If you use Okta as your SAML identity provider (IdP), you can use the information in this topic to set up SAML authentication for your Tableau Online site.

Note: These steps reflect a third-party application and are subject to change without our knowledge. If the steps described here do not match the screens you see in your IdP account, you can use the generic SAML configuration steps, along with the IdP’s documentation.

Open the Tableau Online SAML settings
To configure the Okta application, you will need to use information from the Tableau Online SAML settings.

Sign in to your Tableau Online site as a site administrator, and select Settings > Authentication.

On the Authentication tab, select Enable an additional authentication method > SAML.

Add Tableau Online to your Okta applications
Open a new browser tab or window, and sign in to your Okta administrator console.

On the Applications tab, search for Tableau, and then add the Tableau Online application.

This opens the General Settings tab, where you enter Tableau Online SAML information.

Switch to the tab or window where you opened the Tableau Online SAML configuration settings, and in Step 1 of those settings, select and copy the Tableau Online entity ID.

Return to the Okta admin console general settings, and paste the URL into the corresponding field.

Repeat the previous two steps for the Assertion Consumer Service (ACS) URL.

(Optional) If you have more than one Tableau training Online site, consider including the site name in the Application label field, to help users know which site to select when they sign in.

Click Next to open the Assign to People tab and select the users you want to approve for single sign-on access to Tableau Online.

Click Next, and make sure users’ email addresses appear in the Username field.
Click Done.

The People tab shows the users you added.

Click the Sign On tab, and then click View Setup Instructions to complete the remaining steps provided by Okta.

(Optional) Enable iFrame embedding
When you enable SAML on your site, you need to specify how users sign in to access views embedded in web pages.

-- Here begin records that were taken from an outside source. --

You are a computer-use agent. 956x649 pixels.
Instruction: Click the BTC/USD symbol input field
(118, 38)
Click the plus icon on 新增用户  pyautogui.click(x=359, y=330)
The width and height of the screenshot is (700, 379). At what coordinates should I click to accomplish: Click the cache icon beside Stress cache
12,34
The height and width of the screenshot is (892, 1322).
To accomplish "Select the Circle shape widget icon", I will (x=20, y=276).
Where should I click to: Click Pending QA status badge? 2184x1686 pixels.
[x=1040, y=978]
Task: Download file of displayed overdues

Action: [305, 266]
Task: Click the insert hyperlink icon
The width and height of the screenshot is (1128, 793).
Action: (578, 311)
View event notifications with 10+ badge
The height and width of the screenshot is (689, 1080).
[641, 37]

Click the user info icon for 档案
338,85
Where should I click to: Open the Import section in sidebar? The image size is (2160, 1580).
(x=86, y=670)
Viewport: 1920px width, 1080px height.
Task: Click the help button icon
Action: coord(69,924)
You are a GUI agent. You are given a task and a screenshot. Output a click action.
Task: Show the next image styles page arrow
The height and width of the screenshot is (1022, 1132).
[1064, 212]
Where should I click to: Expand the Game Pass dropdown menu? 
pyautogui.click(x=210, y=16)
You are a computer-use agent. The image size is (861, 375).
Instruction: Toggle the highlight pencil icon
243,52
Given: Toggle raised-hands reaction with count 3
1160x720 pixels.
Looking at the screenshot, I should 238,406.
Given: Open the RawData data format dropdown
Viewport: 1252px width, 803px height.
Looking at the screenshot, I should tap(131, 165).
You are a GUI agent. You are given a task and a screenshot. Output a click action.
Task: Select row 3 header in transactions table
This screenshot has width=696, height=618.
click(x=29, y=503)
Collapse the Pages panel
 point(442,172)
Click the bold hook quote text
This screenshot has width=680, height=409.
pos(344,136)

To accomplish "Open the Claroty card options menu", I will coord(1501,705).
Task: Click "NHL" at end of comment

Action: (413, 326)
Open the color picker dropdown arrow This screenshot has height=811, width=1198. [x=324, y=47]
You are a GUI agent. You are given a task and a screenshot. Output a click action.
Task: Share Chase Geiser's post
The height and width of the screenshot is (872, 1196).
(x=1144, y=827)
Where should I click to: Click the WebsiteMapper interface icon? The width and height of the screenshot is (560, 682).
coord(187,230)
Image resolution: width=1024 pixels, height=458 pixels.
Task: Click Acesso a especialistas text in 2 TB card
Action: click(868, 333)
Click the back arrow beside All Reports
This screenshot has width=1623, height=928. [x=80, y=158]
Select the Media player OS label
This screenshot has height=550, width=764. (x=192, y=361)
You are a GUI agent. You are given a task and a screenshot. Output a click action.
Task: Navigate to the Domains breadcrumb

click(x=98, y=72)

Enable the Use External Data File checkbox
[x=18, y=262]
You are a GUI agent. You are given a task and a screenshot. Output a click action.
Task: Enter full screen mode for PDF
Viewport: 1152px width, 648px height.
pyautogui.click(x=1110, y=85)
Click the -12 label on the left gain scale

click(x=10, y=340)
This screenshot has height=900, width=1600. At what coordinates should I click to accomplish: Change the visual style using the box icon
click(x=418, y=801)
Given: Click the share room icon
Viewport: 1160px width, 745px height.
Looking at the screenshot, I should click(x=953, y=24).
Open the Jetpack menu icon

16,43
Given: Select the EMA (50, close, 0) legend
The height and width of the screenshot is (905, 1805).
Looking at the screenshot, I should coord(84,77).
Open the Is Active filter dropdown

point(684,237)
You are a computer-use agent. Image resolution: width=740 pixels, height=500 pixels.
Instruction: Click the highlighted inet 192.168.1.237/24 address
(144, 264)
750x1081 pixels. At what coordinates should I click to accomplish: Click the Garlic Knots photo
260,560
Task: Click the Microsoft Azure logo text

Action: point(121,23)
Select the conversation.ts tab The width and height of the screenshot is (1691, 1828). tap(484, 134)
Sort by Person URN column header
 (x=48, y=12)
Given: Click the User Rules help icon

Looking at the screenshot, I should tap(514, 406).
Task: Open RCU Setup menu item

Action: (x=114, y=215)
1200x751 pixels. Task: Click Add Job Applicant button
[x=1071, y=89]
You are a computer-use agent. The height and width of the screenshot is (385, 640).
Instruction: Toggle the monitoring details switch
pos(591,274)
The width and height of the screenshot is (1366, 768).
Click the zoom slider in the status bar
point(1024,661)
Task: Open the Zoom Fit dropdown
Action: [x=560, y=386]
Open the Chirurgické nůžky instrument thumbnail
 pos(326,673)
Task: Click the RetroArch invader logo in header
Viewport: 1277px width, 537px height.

These steps configure Okta to allow authentication using an inline frame (iFrame) for embedded views. Inline frame embedding may provide a more seamless user experience when signing-on to view embedded visualizations. For example, if a user is already authenticated with your identity provider and iFrame embedding is enabled, the user would seamlessly authenticate with Tableau Server when browsing to pages that contain an embedded visualizations.

Caution: Inline frames can be vulnerable to a clickjack attack. Clickjacking is a type of attack against web pages in which the attacker tries to lure users into clicking or entering content by displaying the page to attack in a transparent layer over an unrelated page. In the context of Tableau Online, an attacker might try to use a clickjack attack to capture user credentials or to get an authenticated user to change settings. For more information about clickjack attacks, see Clickjacking on the Open Web Application Security Project website.

Open a new browser tab or window, and sign in to your Okta administrator console.

On the Home page, click Admin to open the Administrator Dashboard.

On the Settings menu, click Customization.

Under iFrame Embedding, select Allow iFrame embedding.

Add users to the SAML-enabled Tableau site
After you complete the Okta configuration steps, return to your Tableau Online site.

Complete the SAML connection by adding the users you assigned in the Okta admin console to Tableau Online.